Le nouveau programme québécois
Au-delà des enjeux pédagogiques liés à la réforme scolaire4, le nouveau programme Histoire et éducation à la citoyenneté fut critiqué dès son annonce par le ministre Jean-Marc Fournier au printemps 2006. Selon Antoine Robillard du journal Le Devoir, le nouveau programme d’histoire chercherait à rendre l’enseignement « non national et plus pluriel », à « sortir du cadre habituel d’une histoire structurée autour des conflits entre francophone et anglophone »5. Avec ce prétexte en tête, le programme rompait avec son ancienne version, laquelle avait comme principe de permettre : « à l’élève de connaître le cheminement de la collectivité à laquelle il appartient afin d’en découvrir la nature et la diversité6 ».
Autrement dit, le nouveau programme d’histoire subordonnera l’enseignement de l’histoire d’une collectivité à l’enseignement de l’histoire des individus ou des processus sociaux (industrialisation, urbanisation, étatisation, diversification, etc.) composant et traversant celle-ci. Bien schématiquement, dans ce déplacement de l’acteur de l’histoire, la diversité et la normalité des parcours seront préférées, respectivement, à leur unité et à leur singularité.

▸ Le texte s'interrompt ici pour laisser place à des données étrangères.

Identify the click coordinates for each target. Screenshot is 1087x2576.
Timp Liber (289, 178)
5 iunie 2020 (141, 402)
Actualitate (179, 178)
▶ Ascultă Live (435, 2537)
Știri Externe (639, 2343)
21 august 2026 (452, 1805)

Dans cette section, il sera question du premier volet du programme s’appliquant à la première année du 2e cycle. À notre avis, le programme réduit la portée de l’histoire comme récit fondateur d’une culture commune, d’une société aspirant à un projet sociétal. Alors que l’ancien programme reconnaissait que : « [les Canadiens] auront, ainsi, créé une société originale et légué un patrimoine qui se transmettra, en évoluant, jusqu’à aujourd’hui7 », le nouveau programme est représenté à travers la logique multiculturelle contemporaine selon laquelle les Québécois sont un groupe parmi d’autre. Les « francophones québécois » sont donc un groupe ayant des : « caractéristiques originales qui perdurent aujourd’hui concernant, entre autres, la langue, la culture et l’aménagement du territoire8 ». On assiste ainsi à une certaine folklorisation de l’être québécois.